Année après année, le financement participatif prend de l’ampleur : en dépit d’une baisse du nombre de projets soutenus, les montants collectés ont bondi de 25 % en 2022, selon Mazars et FPF — Photo : Anuchit Singkham - CC0

Le financement participatif, c’est du sérieux ! À la veille d’une vaste réorganisation du secteur et en dépit des tempêtes économiques successives, le crowdfunding a fermement maintenu le cap de la croissance en 2022. Ce mode de levées de fonds "par la foule" a bouclé l’année sur un nouveau record de collecte de 2,35 milliards d’euros (+25,3 % sur un an), selon le baromètre du cabinet Mazars et de l’association professionnelle Financement participatif France (FPF), réalisé à partir des réponses de 66 plates-formes.
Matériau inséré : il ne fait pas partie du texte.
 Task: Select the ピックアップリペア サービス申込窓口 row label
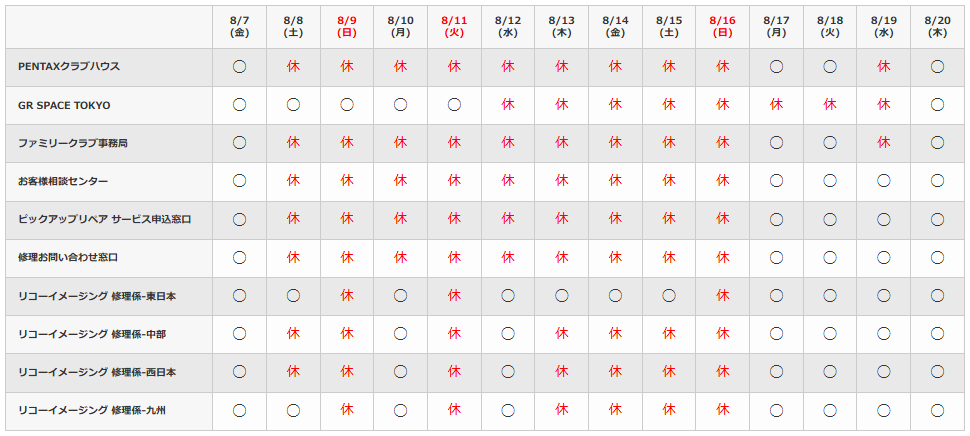(x=105, y=220)
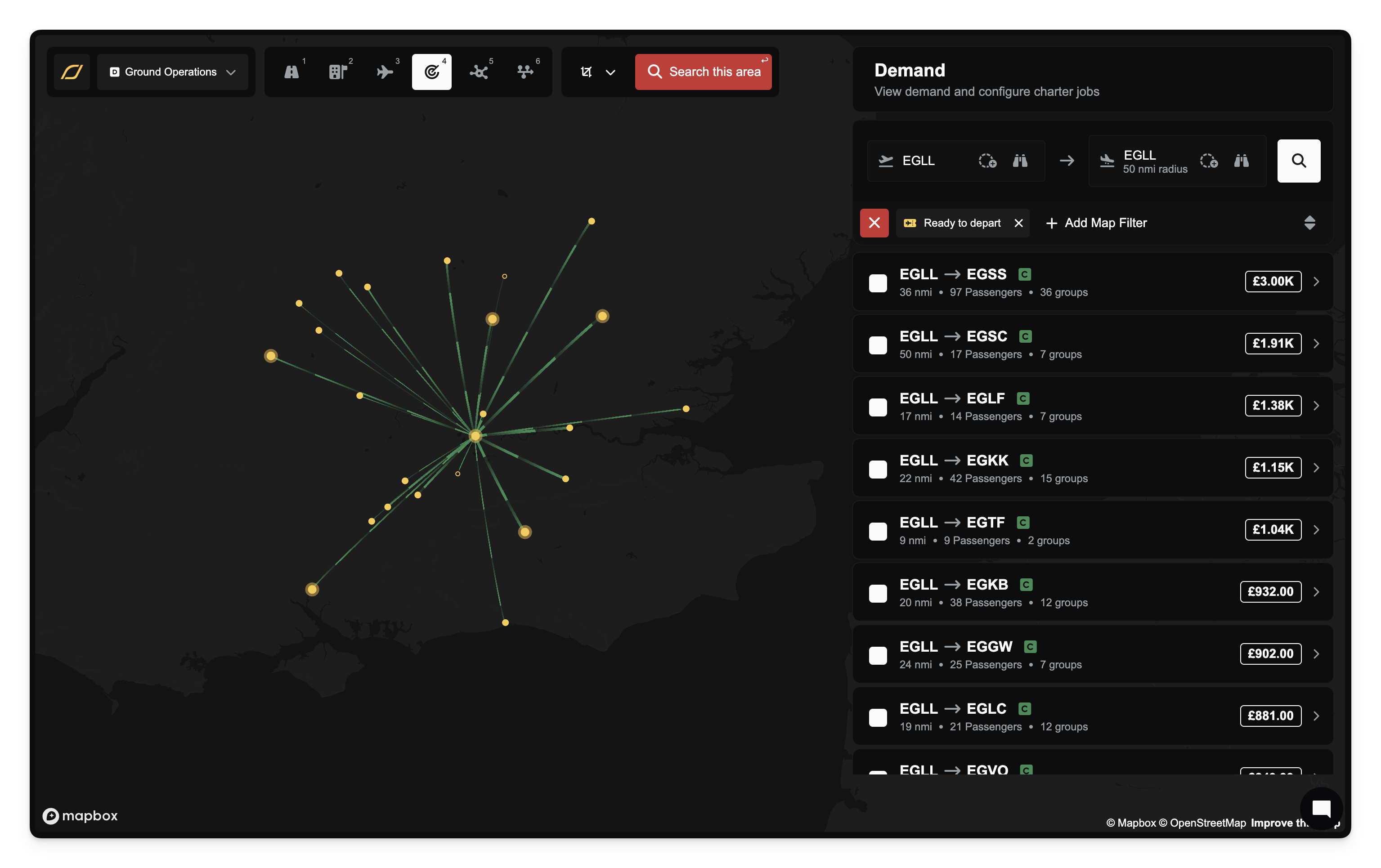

"Une vraie performance", vu le contexte économique, "d’autant plus remarquable qu’elle vient après une hausse de 84 % en 2021", se réjouit Damien Guermonprez, le président de FPF. Ce résultat exceptionnel est toutefois terni par la nette baisse en volume de l’activité, avec 120 107 projets comptabilisés (-28,8 %). Une contraction qui a sans doute contrarié les espoirs du secteur : il y a un an, FPF espérait bien se rapprocher de la barre des 3 Md€ dès 2022.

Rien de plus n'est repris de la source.